Materials and Methods — Population-based retrospective cohort study using linked datasets (2012–2017) from Ontario, Canada including adults (≥18 years) with an unplanned rehospitalization within 30-days after an index hospitalization that included an ICU stay with mechanical ventilation. Outcomes were the percentage of 30-day rehospitalizations at non-index hospitals, mortality and costs. We employed logistic regression and generalized linear models to assess associations.
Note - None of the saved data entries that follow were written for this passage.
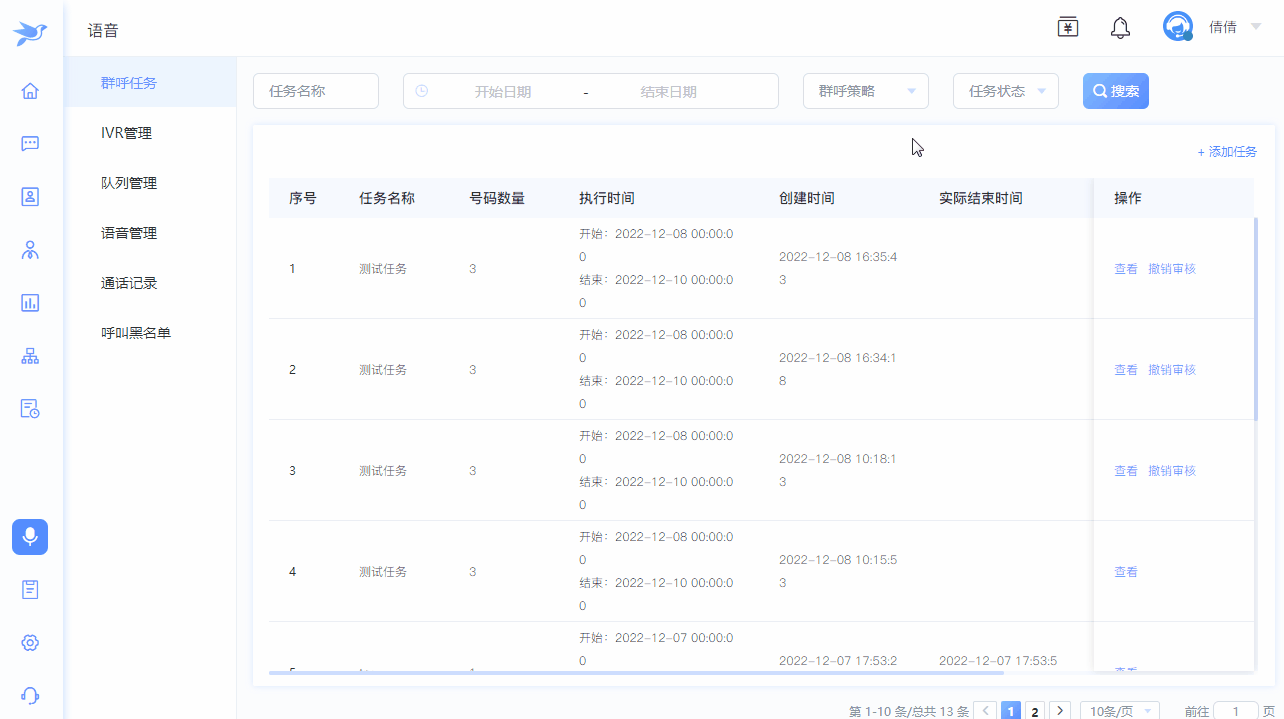
Task: Click the home icon in left sidebar
Action: coord(30,91)
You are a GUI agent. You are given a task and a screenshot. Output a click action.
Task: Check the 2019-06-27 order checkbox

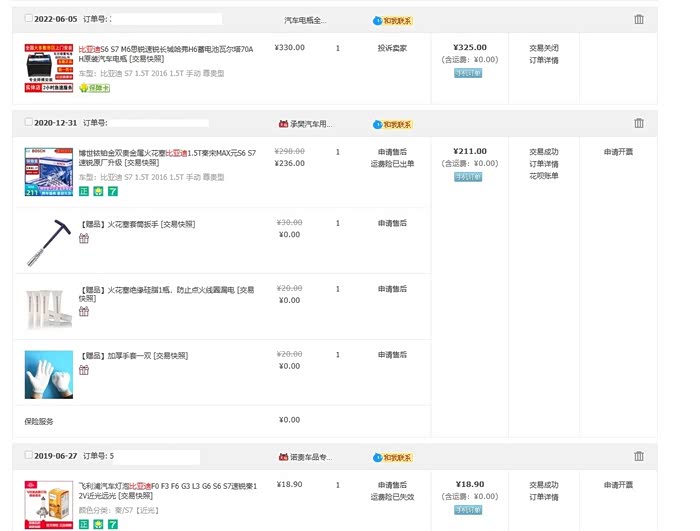click(28, 456)
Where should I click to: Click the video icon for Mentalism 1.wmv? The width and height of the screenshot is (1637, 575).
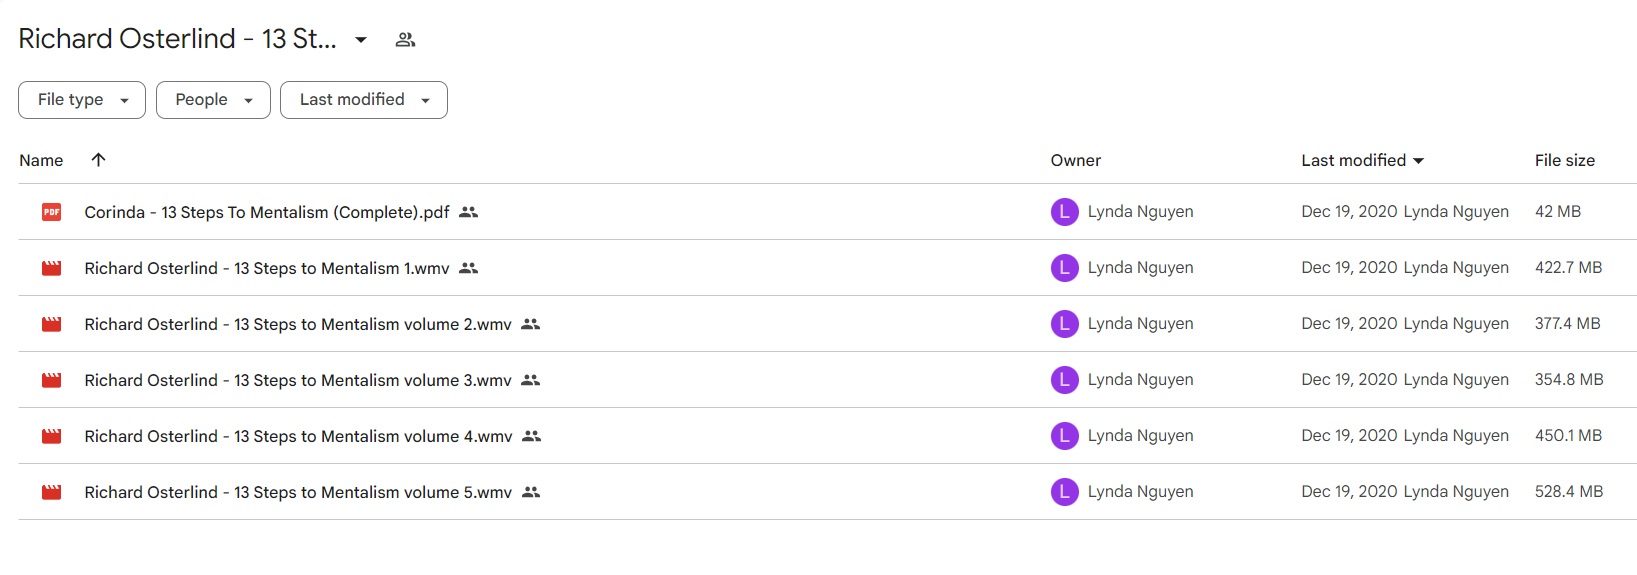pos(51,268)
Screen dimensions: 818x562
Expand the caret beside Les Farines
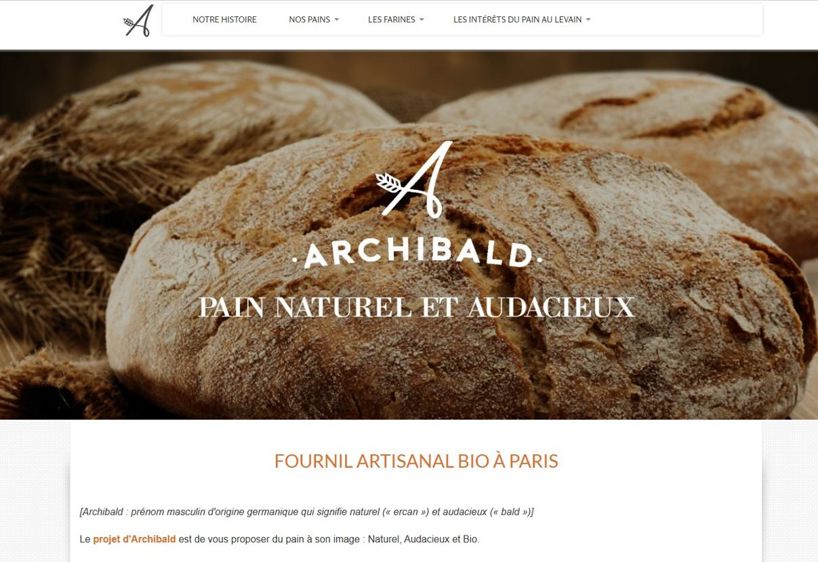pyautogui.click(x=422, y=20)
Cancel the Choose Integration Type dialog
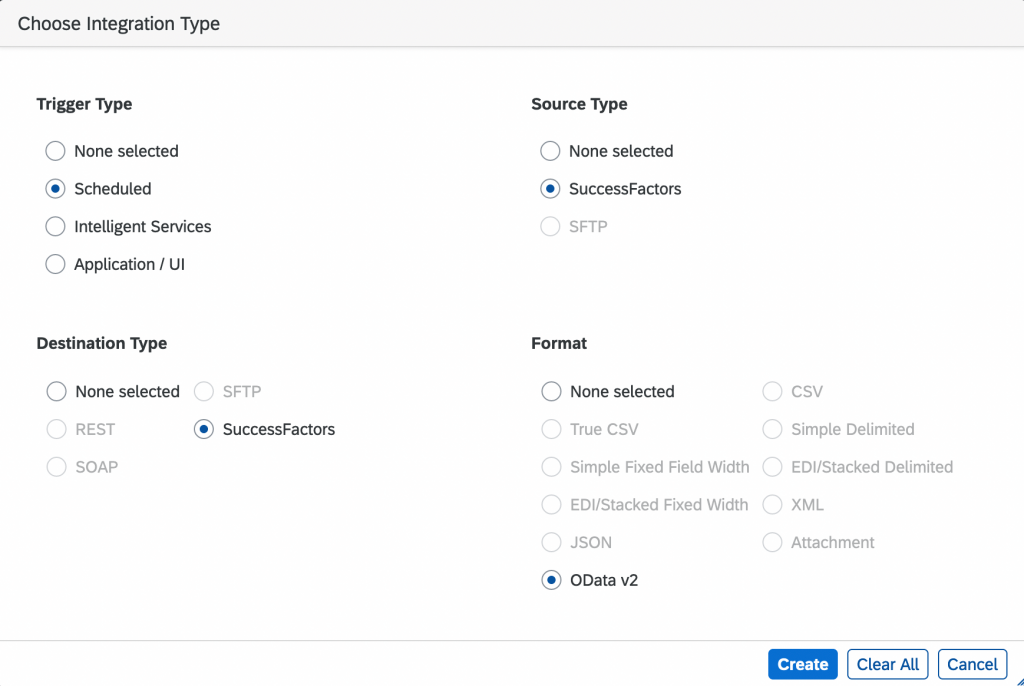This screenshot has height=686, width=1024. [972, 664]
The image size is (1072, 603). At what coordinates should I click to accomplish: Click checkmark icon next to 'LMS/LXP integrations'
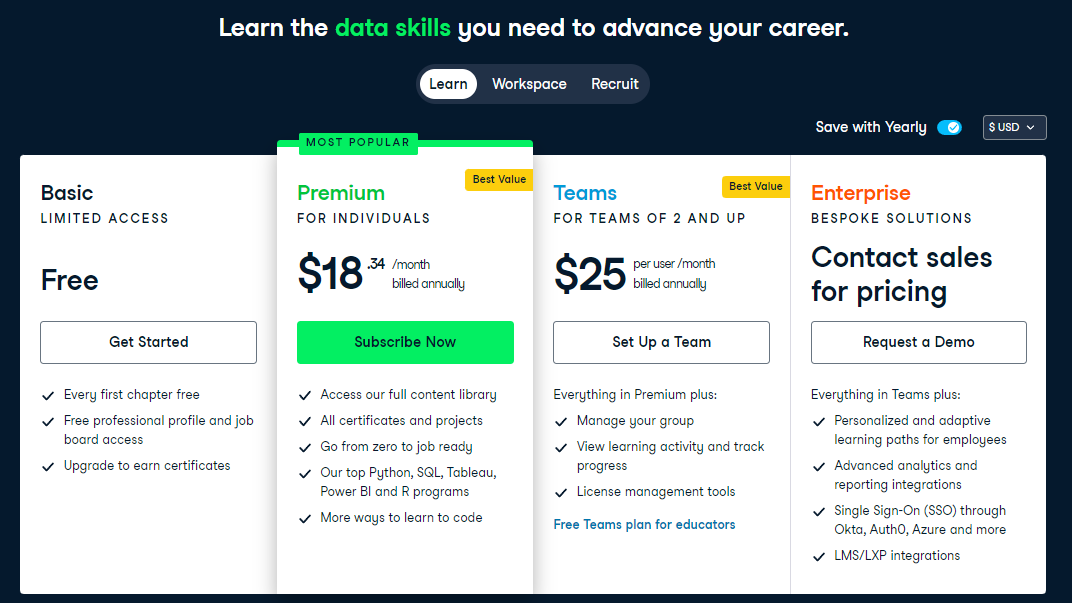click(x=819, y=556)
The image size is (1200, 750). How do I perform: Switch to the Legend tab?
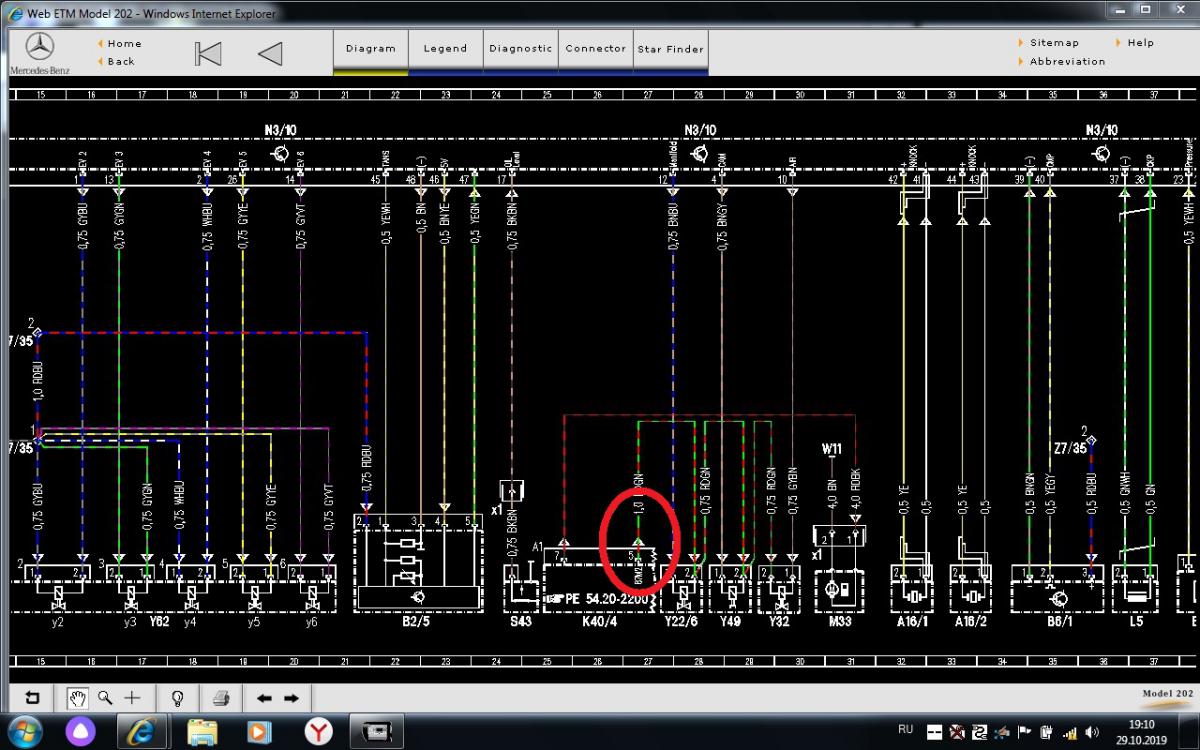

Results — There were 14,997 (16.4%) 30-day rehospitalizations. Of these 2765 (18.4%) occurred in a non-index hospital. Distance of home residence from the index hospital was the strongest predictor of a non-index rehospitalization (adjusted odds ratio (aOR) 8.40, 95%CI 7.05–10.01, highest vs. lowest distance quintile). Within 30-days of rehospitalization, deaths (aOR 0.91, 95%CI (0.80–1.04)) and total healthcare costs (adjusted relative risk 1.03 (1.00–1.06)), were similar for patients readmitted to the index or a non-index hospital.
Conclusion — Non-index rehospitalization within 30-days of initial discharge is common following critical illness. These rehospitalizations were not significantly associated with an increased risk of harm or higher costs in a single-payer healthcare system.